Kids' Sports Injuries
More than 1.3 million kids went to the ER with sports injuries in 2012. That’s a lot of torn knee ligaments, sprained ankles, and busted heads.
Which are the most dangerous activities? And what can you do to keep a young athlete safe?
Bumps and Bruises by the Numbers
- Football caused the most emergency room visits among U.S. athletes 19 and under (394,350 ER visits in 2012), followed in order by basketball, soccer, and baseball.
- The body parts most injured are the ankle, head, finger, knee, and face.
- Strains and sprains are the most commonly diagnosed in kids -- 451,480 annually. Next are broken bones, bruises, scrapes, and concussions.
The best way to avoid an ER visit is to start preparing before the first snap, tipoff, face-off, or pitch of the season.
“It starts with a good, all-around preseason physical,” says David Marshall, MD, medical director of the Sports Medicine Program at Children’s Healthcare of Atlanta. “Not just the physical examination. Let’s teach more about stretching and nutrition and supplements.
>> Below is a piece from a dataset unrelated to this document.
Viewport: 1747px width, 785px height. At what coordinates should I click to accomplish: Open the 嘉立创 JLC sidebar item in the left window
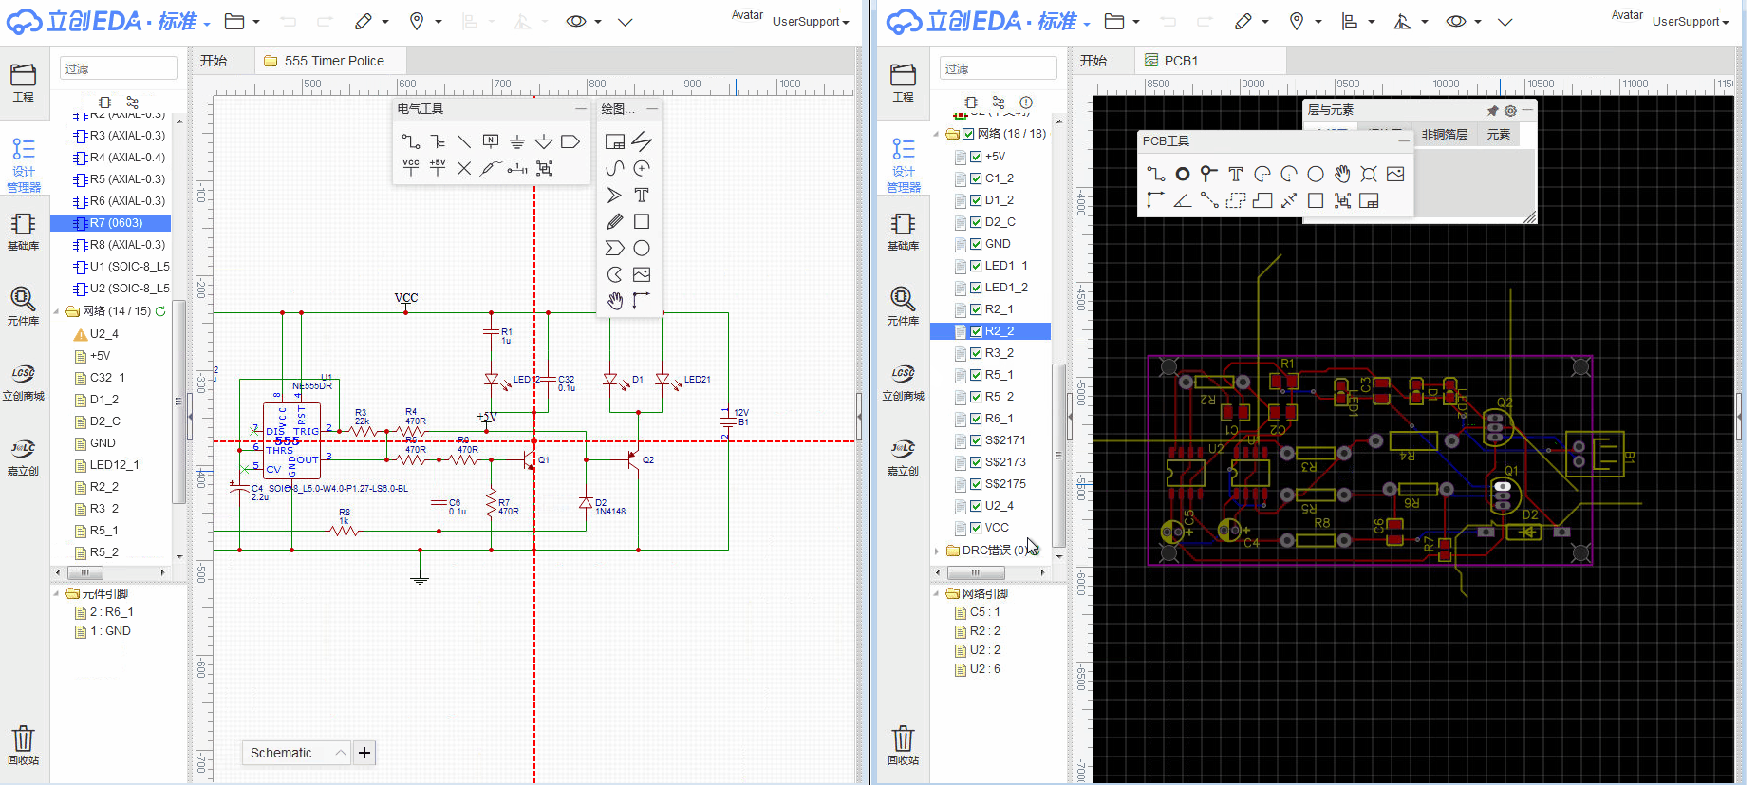[23, 456]
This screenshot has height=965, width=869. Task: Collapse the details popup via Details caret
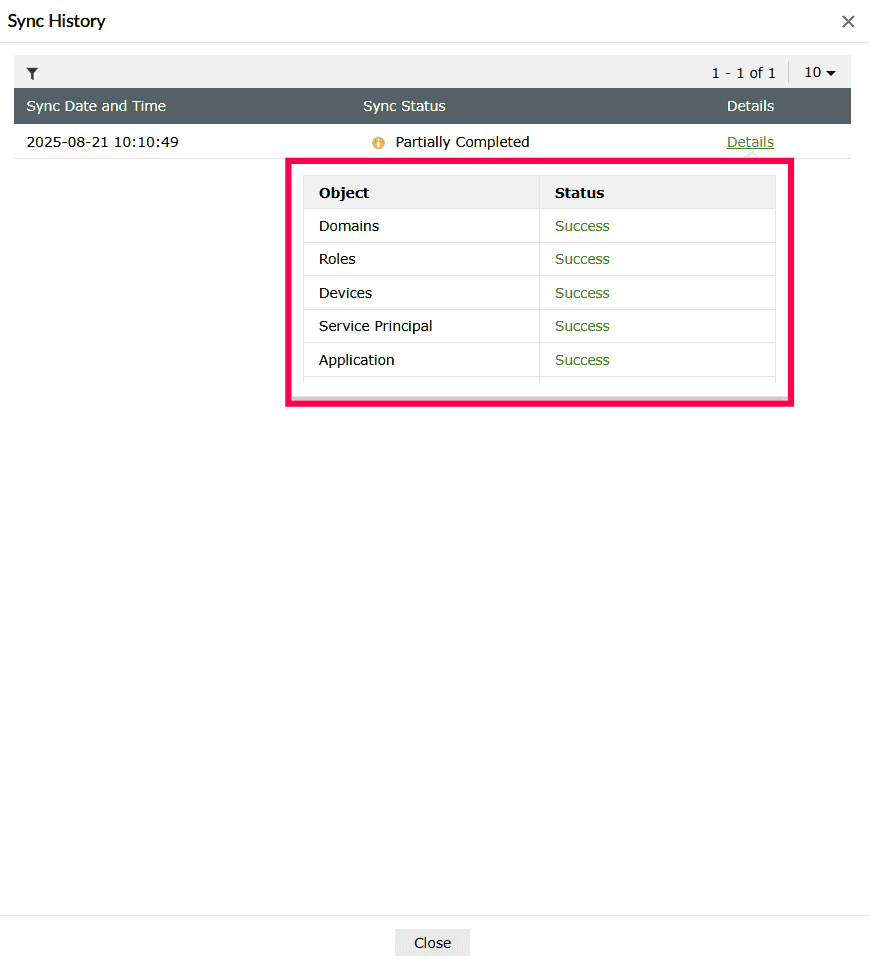[x=750, y=156]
Let’s teach awareness. I usually don’t get involved until somebody gets injured. But I’d like to see us become more proactive at the front end.”
A concussion is a blow to the head that can affect the way your brain works. It is the most common type of traumatic brain injury.
There are more concussions in football than in any other sport: 58,080. That's more than basketball and soccer combined. Almost half the concussions in youth sports occur between ages 12 and 15.
- Slurred speech
- Loss of balance
- Loss of memory
- Mood changes
If your young athlete has any of these symptoms, seek medical attention. Concussions are serious business. Kids who go to the emergency room with sports-related concussions are about twice as likely to be hospitalized as those with non-concussion injuries. Early diagnosis, treatment, and rehab are crucial.
Raising Awareness of Head Injuries
With concussions, treatment begins with awareness.
“In a lot of concussions, a kid might feel dizzy and confused, but there are no outward signs,” Marshall says. “But we’re seeing a trend of more awareness among kids, parents, coaches, school administrators.”
A high school football team might have 70 kids in a workout. You can’t expect the coach to look every kid in the eye. So Marshall and his colleagues at Children's Healthcare are teaching the buddy system to the school sports teams they work with.
“From time to time, you check on your buddy,” Marshall says. “Did he take a good shot? Ask him if he’s seeing stars. Is he feeling light-headed? Make him tell you if something hurts, or he doesn’t feel right, and let somebody know.”